Saved entries
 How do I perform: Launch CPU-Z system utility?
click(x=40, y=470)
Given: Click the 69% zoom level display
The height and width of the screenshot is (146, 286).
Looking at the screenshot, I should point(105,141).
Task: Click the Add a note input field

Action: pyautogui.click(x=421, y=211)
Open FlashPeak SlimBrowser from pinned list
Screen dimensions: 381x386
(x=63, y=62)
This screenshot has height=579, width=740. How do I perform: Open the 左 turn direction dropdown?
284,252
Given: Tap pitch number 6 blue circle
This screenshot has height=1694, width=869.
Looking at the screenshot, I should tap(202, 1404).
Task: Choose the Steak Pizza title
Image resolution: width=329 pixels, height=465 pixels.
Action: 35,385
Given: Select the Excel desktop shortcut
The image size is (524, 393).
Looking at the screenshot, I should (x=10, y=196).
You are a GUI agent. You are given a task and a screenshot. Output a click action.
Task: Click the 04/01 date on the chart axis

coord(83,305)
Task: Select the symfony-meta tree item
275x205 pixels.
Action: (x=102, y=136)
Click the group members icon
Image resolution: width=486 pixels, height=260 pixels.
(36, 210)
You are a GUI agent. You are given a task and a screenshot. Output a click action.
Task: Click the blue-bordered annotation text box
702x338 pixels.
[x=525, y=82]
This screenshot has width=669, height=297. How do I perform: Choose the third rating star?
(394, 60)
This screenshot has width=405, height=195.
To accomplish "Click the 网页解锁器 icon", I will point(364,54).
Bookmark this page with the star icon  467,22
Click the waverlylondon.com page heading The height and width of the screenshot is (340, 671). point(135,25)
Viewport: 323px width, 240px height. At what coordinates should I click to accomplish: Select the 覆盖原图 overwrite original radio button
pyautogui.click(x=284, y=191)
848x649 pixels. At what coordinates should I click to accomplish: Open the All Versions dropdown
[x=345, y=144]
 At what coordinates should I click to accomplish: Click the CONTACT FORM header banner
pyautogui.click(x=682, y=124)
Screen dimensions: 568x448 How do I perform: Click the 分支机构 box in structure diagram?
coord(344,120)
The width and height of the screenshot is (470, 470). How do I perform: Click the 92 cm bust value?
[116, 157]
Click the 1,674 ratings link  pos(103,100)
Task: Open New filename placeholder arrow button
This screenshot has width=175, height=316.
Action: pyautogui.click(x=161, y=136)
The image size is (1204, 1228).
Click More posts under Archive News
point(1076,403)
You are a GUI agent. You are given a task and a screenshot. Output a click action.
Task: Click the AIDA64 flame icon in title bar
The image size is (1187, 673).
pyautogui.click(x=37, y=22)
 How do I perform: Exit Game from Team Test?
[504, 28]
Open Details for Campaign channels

PROBLEM STATEMENT :: Scan the records above for the string "blue", then select every line that holds it.

RESPONSE BOX ::
Given: Tap pitch number 6 blue circle
Task: Click the blue-bordered annotation text box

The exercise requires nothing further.